2014年3月25日

行訴法3条2項の「行政庁の処分その他公権力の行使に当たる行為」の定義をど忘れしたら、行手法2条2号~4号を見よう

「法律学の学習に『記憶する』という要素は不可欠である」し(内民I4頁)、「どうしても覚えねばならない知識もあ」ります(プレップ民法9頁)。

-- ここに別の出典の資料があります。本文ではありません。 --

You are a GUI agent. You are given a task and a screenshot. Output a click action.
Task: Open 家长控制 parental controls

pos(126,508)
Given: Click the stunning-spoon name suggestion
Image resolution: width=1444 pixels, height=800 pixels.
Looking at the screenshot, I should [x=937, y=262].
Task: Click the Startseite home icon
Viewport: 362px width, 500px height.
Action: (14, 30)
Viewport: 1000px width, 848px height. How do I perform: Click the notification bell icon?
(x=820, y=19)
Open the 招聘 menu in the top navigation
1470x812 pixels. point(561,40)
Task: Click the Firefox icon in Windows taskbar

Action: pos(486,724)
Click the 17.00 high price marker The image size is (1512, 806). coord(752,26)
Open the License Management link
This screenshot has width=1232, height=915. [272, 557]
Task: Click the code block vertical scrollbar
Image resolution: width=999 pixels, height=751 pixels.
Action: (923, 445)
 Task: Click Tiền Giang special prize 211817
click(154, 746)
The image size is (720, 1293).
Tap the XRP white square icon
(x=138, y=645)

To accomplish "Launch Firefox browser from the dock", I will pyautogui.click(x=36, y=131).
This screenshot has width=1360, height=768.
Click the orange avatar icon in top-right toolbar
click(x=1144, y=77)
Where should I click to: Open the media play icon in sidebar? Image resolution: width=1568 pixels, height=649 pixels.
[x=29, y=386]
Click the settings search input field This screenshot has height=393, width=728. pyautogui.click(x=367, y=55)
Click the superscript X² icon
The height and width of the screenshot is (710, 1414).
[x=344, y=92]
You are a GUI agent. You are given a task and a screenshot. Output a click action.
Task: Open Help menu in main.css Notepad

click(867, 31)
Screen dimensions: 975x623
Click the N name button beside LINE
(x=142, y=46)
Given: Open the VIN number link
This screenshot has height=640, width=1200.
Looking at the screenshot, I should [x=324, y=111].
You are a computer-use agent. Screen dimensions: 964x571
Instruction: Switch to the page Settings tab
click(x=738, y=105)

行訴法3条2項の「行政庁の処分その他の公権力の行使に当たる行為」とは何かについて、最判昭和39年10月29日(民集18巻8号1809頁・百選Ⅱ156事件)の判示した
「公権力の主体たる国または公共団体が行う行為のうち、その行為によって、直接国民の権利義務を形成しまたはその範囲を確定することが法律上認められているもの」
という定義がそれであることは、覚えておかなければならない知識です。ですが、諸事情によりど忘れすることもあります。

そんなときは、行手法3条2号~4号を見ましょう。同条2号は、「処分」について、「行政庁の処分その他公権力の行使に当たる行為をいう」としています。同条3号の「申請」は、行政庁が「何らかの利益を付与する処分……を求める行為」であるしており、さらに4号は、「行政庁が、法令に基づき、特定の者を名あて人として、直接に、これに義務を課し、又はその権利を制限する処分」を不利益処分だとしています。

行手法2条2号の「処分」の定義は、行訴法3条2項の文言と同じです。すなわち、行訴法と行手法が想定している行政庁の処分は同じものです(行審法も同様)。ですから、行手法で処分とされるものは、行訴法でも処分とされると考えてよいです。

百選Ⅱ156事件の判示と、行手法2条2号乃至4号には、共通しているものがあるのが読み取れますでしょうか。「直接国民の権利義務を形成しまたはその範囲を確定する」という部分は、行手法2条3号の「何らかの利益を付与する処分」と、同4号の「特定の者を名あて人として、直接に、これに義務を課し、又はその権利を制限する処分」を組み合わせたものと読めます。

なので、百選Ⅱ156事件の規範を忘れても、あせらずに行手法2条2号~4号から処分の定義を組み立てましょう。重要なのは規範の意味するところですから、判例の文言を一字一句コピーできなくても大丈夫です。

以上です。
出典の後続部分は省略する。